Take each line below that has "menu" and copy it.

MATERIAL TO PROCESS
********
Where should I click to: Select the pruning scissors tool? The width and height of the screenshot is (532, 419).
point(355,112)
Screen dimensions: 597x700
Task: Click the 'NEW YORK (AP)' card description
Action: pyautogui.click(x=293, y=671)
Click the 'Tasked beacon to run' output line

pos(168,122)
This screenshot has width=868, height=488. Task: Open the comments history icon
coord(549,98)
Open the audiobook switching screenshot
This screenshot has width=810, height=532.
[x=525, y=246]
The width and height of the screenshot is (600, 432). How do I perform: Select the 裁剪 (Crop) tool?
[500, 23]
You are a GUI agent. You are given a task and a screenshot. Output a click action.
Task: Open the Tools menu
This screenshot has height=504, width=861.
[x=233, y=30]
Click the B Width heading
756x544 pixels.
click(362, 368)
********
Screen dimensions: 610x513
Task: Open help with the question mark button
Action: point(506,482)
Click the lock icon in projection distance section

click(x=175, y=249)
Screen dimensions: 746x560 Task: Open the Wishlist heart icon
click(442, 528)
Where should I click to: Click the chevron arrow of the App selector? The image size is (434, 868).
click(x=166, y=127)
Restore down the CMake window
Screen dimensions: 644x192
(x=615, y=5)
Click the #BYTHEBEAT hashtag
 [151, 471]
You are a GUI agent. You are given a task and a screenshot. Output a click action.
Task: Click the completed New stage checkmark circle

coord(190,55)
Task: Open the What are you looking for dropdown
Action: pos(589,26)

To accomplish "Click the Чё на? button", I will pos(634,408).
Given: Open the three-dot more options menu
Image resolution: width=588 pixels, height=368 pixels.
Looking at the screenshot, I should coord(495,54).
********
THE COMPLETED TASK
Task: Open the Tools menu
Given: Open the three-dot more options menu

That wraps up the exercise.